▸ **Check your understanding**
**A.** Translate this sentence from the forum thread about finding a vacuum leak into Spanish: "The idea is that when you wave it over the leak it will suck in the propane and dump it into the cylinders."
**B.** In the forum thread about finding a vacuum leak, what happens to the car's idle when the propane gets sucked in at the leak?
**C.** Continue the forum thread about finding a vacuum leak from the point where it stops.

▸ **Selected extract**
►
1fastt2 01-07-2008, 11:06 PM I took the liberty of taking a quick pic.:)
local://upfiles/47422/B490189354424FB69B49A3F0CE9CA211.jpg
auditech79 01-08-2008, 01:49 AM Its wayyyyyy deep behind the motor, and it isn't that big.
ThePizza 01-08-2008, 11:45 AM A mechnic at one of my classes taught me a trick I've used with success on my Ford pickup, but I'd let let otherfolks here verify that this won't damage a turbo charged / high compression engine before you give it a whirl.
You can pick up a small propane torch from most any hardware store or even walmart then turn it on slightly and follow your vacuum hoses. The idea is that when you wave it over the leak it will suck in the propane and dump it into the cylinders. This gas will richen the fuel/air mixture and make the car idle faster.
So you basically are just waving the propane bottle around until you hear the idle go slightly quicker and you know you've found your vacuum leak.
However, I only know this works on a carburated,low compression engine. Your 2.7T has an electronically controlled idle which may negate this anywayandI wouldn't want to recommend anything that has any chance of damaging your car in anyway.
◄
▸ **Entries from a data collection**
►
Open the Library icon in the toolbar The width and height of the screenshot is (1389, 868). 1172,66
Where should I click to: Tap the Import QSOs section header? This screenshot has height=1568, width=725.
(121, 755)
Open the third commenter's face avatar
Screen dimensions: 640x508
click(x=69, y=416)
◄
▸ **Results by task**
**A.** La idea es que, cuando lo pases por encima de la fuga, absorberá el propano y lo enviará a los cilindros.

**B.** The car idles faster.

**C.**
Vinny 01-08-2008, 12:58 PM hello again, still got problems at tickover then. the smoke testand thegas test is perfectly safe, and yes even with electronic tickovers etc the engine speed will definately change so that you can pinpoint to a certain area where the leak is.your light that stays on when ticking over and then goes out when running above tickover sounds like an air leak. you will definately have disturbed something else as you have prooved by replacing the vacuum valve.that is why the light goes out after tickover because it is running ok. make sure the pipes you have fitted have been replaced in the correct order because if you havent then where itthere shoulda vacuum and it is not a vacuum the valve is not doing its job and the engine managment side of the system will pick this up and register this has a fault.but you must now check every vacuum pipe. by the way i have just looked in my auto data book and code 0300 lists the faults has follows. misfire detected, probable causes, spark plugs,ht leads,ignition coil(coils), wiring, low compression.be sure before you go crazy with the vacuum side of things that the electrical side of things are ok. looking at plugs and leads and thinking they look ok is not good enough. if you have not got proper equipment to check the items then change them or have somebody check them for you with diagnostic equipment.this can save loads of time and money. with over 30 years in the motor trade i have found on numerous occassions that a car has run ok when it came in to have a simple job done like yourself then it runs crap or wont start, whatever the out come it tells you one thing it is definately something that you have done or in this case disturbed, you only have to move slightly a faulty plug lead or a faulty bit of wiring and bingo you have a fault which is difficult to find, but you know it wasn't there before so backtrack and be 200% sure of everthing, hope i havn't bored you but i hope it helps, ps after 30 years i still get problems like yours and its a pain the arse. good luck vinny
ronnievincenty@thera 01-08-2008, 05:46 PM man i have the same exact issue,and my repair tech told me he fixed a hose that had a blockage in the vacum lines, now im praying this to is my problem, where is this part located if you pleae?:D
1fastt2 01-08-2008, 06:03 PM I have dropped my car off at a mech to do a smoke test on the vacuum system. I havent given up on finding the problem I just have ran out of time. Im driving from the Philly area to NYC on Thursday evening and need the car 100%... Ill let you guys know the out come!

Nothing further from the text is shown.